[[ Document extract open ]]

I never claim to have met Len Wein. I won’t even insinuate that I’ve been a lifelong fan of the man, because that wouldn’t fit the narrative of his presence in the world of comics. And yet, hearing this amazing creator passed away today left me with an ache in my gut and grief in my heart.
Although Wein created one of the most popular comic book characters in the world when he introduced Wolverine in the Incredible Hulk #180, he never gained the widespread notoriety of other writers in the field. Hell, there’s still a lot of folks out there that think Stan Lee made the ol’ Canuckle Head. He also created one of the most endearing figures of DC’s mystical universe when he introduced (along with artistic horror savant Bernie Wrightson) Swamp Thing to fans. He also was a seminal editor in the evolution of modern comics, helming Crisis on Infinite Earths, the Killing Joke, and Watchmen. And yet, he seemed a background character, preferring to let his accomplishments speak for him than to take center stage like a lot of other comic creators have done.
As I grew as a comic fan, I came to realize just how important Wein was. I was a huge fan of the X-Men, especially Wolverine. I eventually looked into the guy who co-created my favorite character, and it was impossible not to see how important that man was to the medium - Check out his Comic Vine, Comic Book DB, or even Wikipedia page and marvel at how many incredible stories and characters he created.
Every article on the guy let it be known how wonderful he was, how much other creators admired him, how influential he was to publishers – Wizard magazine alone seemed to have an edict where they talked to the man every ten issues or so. But then there were stories about his health, like a quintuple bypass heart surgery in 2015, and a heart attack in 2017.
And now, he’s gone far too soon.
Today a good man was lost in a world that has too few, a pillar of the comics community, whose contributions are still felt to this day; he resuscitated the X-Men, he created Jigsaw and Amanda Waller and the modern Cheetah. He oversaw some of the greatest mini series ever created and served as an inspiration to everyone who wants to make comics. We as fans of sequential art owe him a great deal of gratitude.
This is a sad, sad day, and I think I need to pull out the Untold Legend of Batman and have a good cry.

[[ Document extract closed ]]
[[ Provided data open ]]

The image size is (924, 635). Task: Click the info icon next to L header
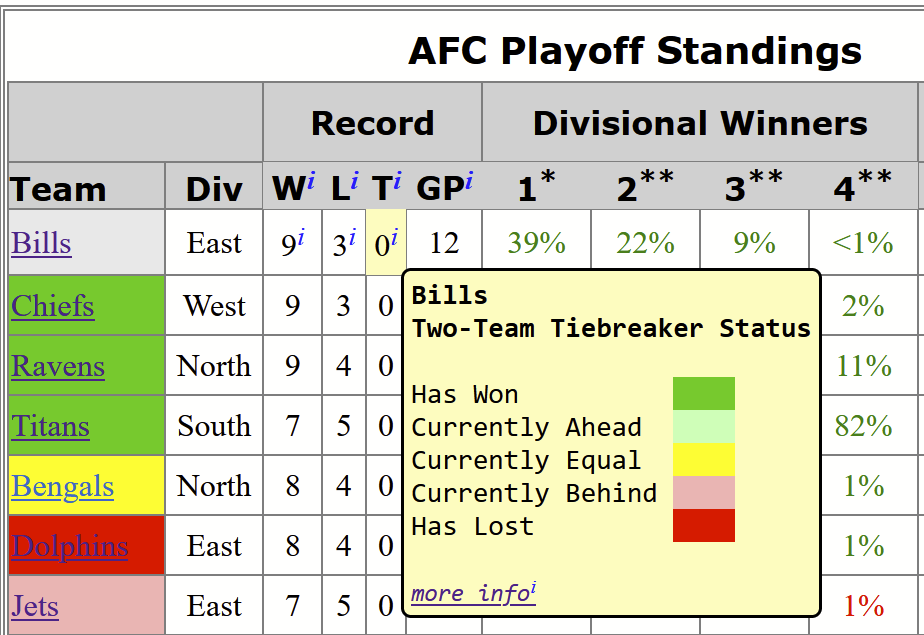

[[ Provided data closed ]]
[[ Provided data open ]]

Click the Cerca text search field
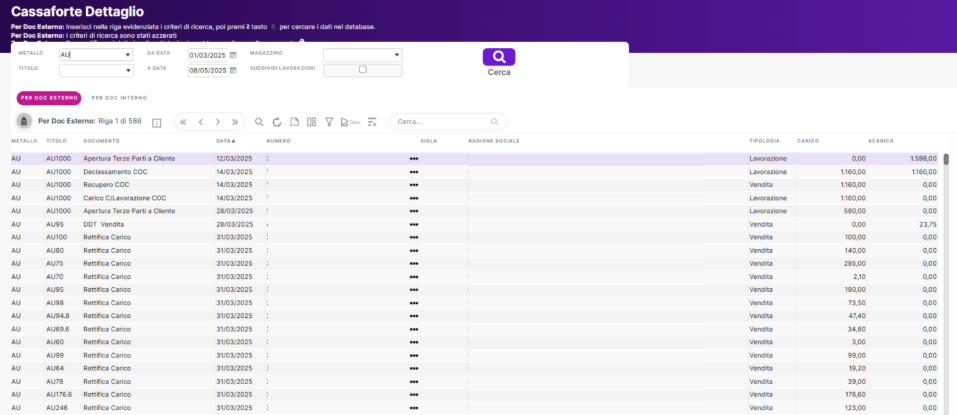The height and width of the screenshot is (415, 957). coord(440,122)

[[ Provided data closed ]]
[[ Provided data open ]]

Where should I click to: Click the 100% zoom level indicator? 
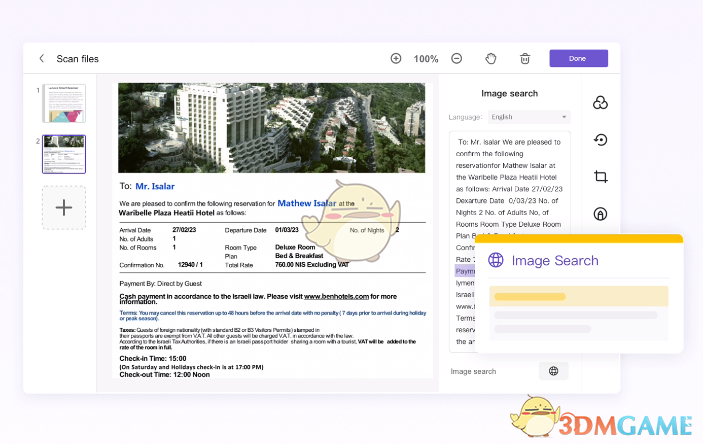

[[ Provided data closed ]]

▶ _Instructions for the task_
In the tribute to Len Wein, copy out the passage from "Every article on" up to and including "attack in 2017.", word for word.

▶ _Answer area_
Every article on the guy let it be known how wonderful he was, how much other creators admired him, how influential he was to publishers – Wizard magazine alone seemed to have an edict where they talked to the man every ten issues or so. But then there were stories about his health, like a quintuple bypass heart surgery in 2015, and a heart attack in 2017.